-- WORK INSTRUCTION --
Using the data below, restate exactly every line from the one with "Image resolution: width=1079" up to and including the one with "the y column". No picture belongs in it.

==== SOURCE INFORMATION

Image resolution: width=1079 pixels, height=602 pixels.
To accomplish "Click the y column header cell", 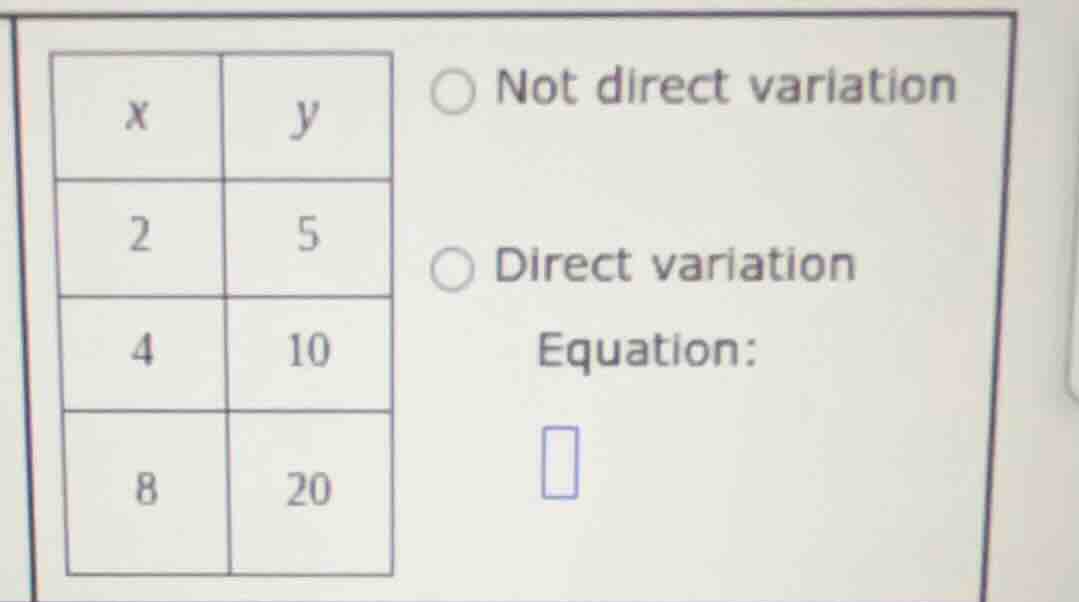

========
==== SOURCE INFORMATION

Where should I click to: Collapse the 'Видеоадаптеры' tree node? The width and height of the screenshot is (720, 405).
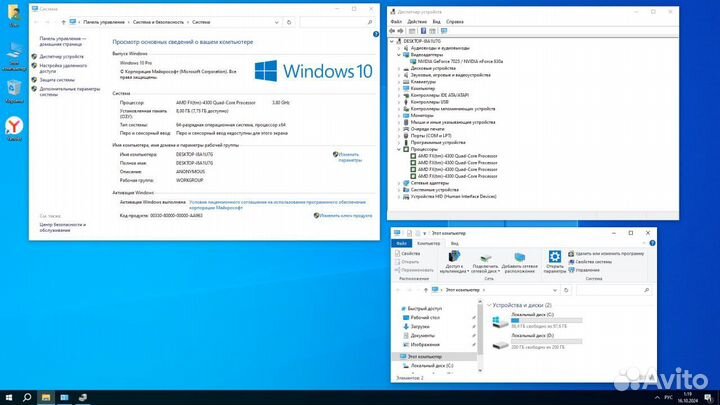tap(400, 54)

========
==== SOURCE INFORMATION

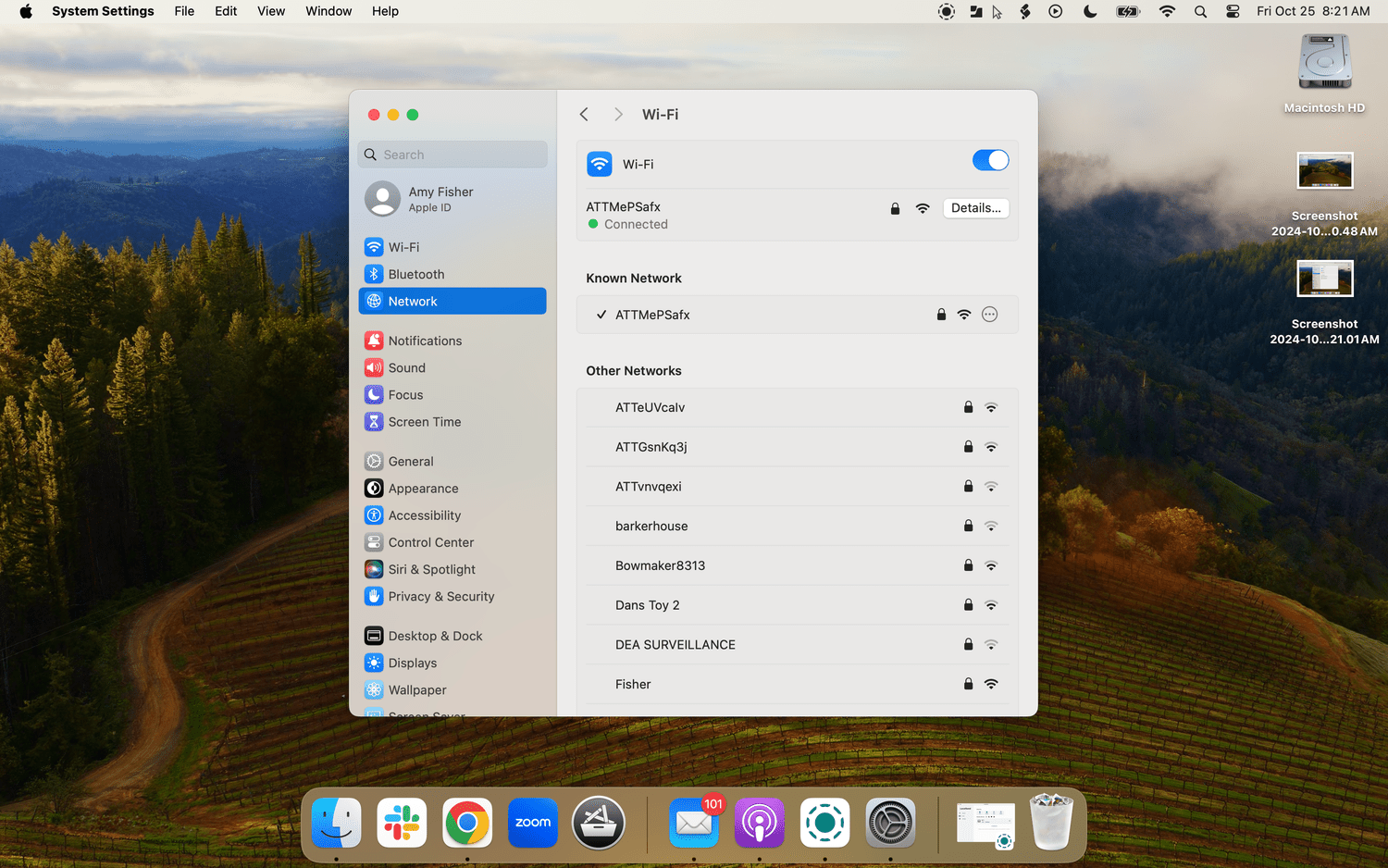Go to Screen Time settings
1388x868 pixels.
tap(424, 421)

========

-- RESULT FOR THIS EXERCISE --
Image resolution: width=1079 pixels, height=602 pixels.
To accomplish "Click the y column header cell", 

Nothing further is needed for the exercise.